Supporting The Art Community in Tengenenge, Zimbabwe
Douglas Shawu is born on the 9th of October 1978 at Tengenenge farm, belonging to the Nzou Samanyanga (elephant) totem of the Korekore tribe. At first, his father was employed at Tengenenge farm before being transferred to Mabubu farm, a few kilometers from Tengenenge. In 1992 his father passed away after a long period of illness. Douglas stopped schooling due to lacking financial support. Consequently at the age of sixteen he was employed at Tyco as a farm clerk in 1994. In order to raise extra income, he was involved in poultry, buying and selling fish and clothes from Harare.

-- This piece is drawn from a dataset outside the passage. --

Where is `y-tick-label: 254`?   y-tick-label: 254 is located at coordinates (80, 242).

In 1996 he moved to Mangondo village where his brother was living. From there he used to go back and forth to Tengenenge Art Community, where the late Bakari Manzi was in charge of training him how to grip tools and to produce sharp outlook on a stone.

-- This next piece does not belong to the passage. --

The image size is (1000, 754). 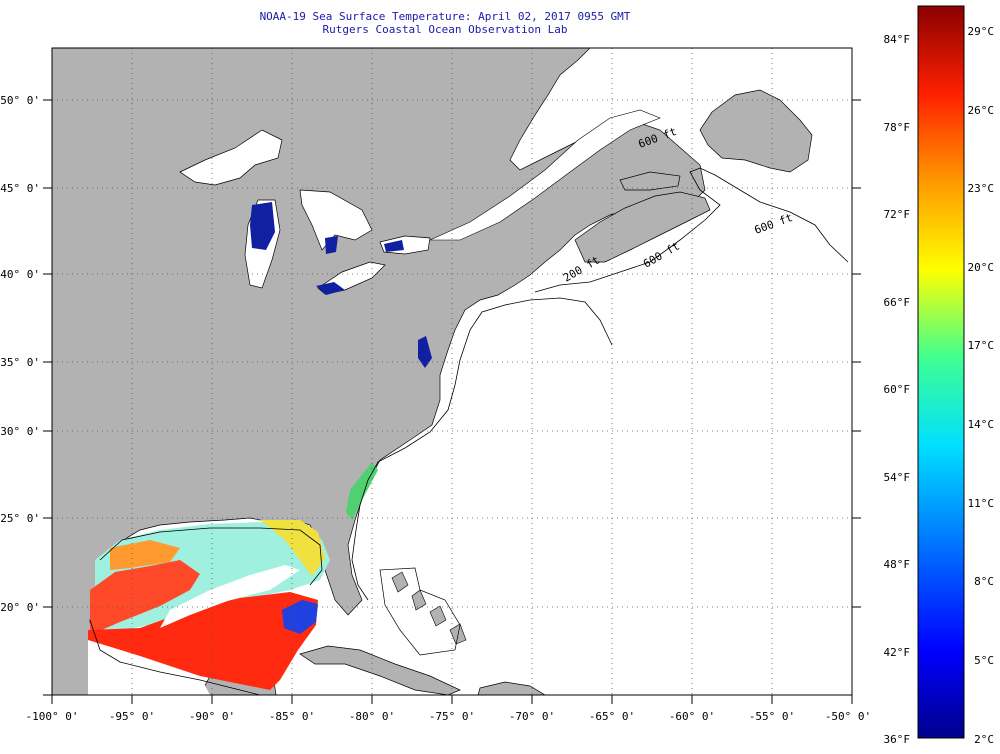 What do you see at coordinates (898, 390) in the screenshot?
I see `fahrenheit-label: 60°F` at bounding box center [898, 390].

Having been exposed to sculpting through his father and his brother Felix, who both used to sculpt, stone carving was easily learnt:
In 1996, he came to Tengenenge and became a permanent artist. In the year 2005, he met an American customer who took him to Harare for workshops. He left Tengenenge mainly due to quarrels between him and Chairos Muchembere, the director of that time at Tengenenge,. However, soon after, Douglas returned back to the gallery. In 2005, he went to the city of Chitungwiza and came out with a prize in an AGIO competition that was sponsored by Chaw. In the same year as well as in 2006 he won a prize in an exhibition at Tengenenge gallery organized by the Korean delegation to Zimbabwe.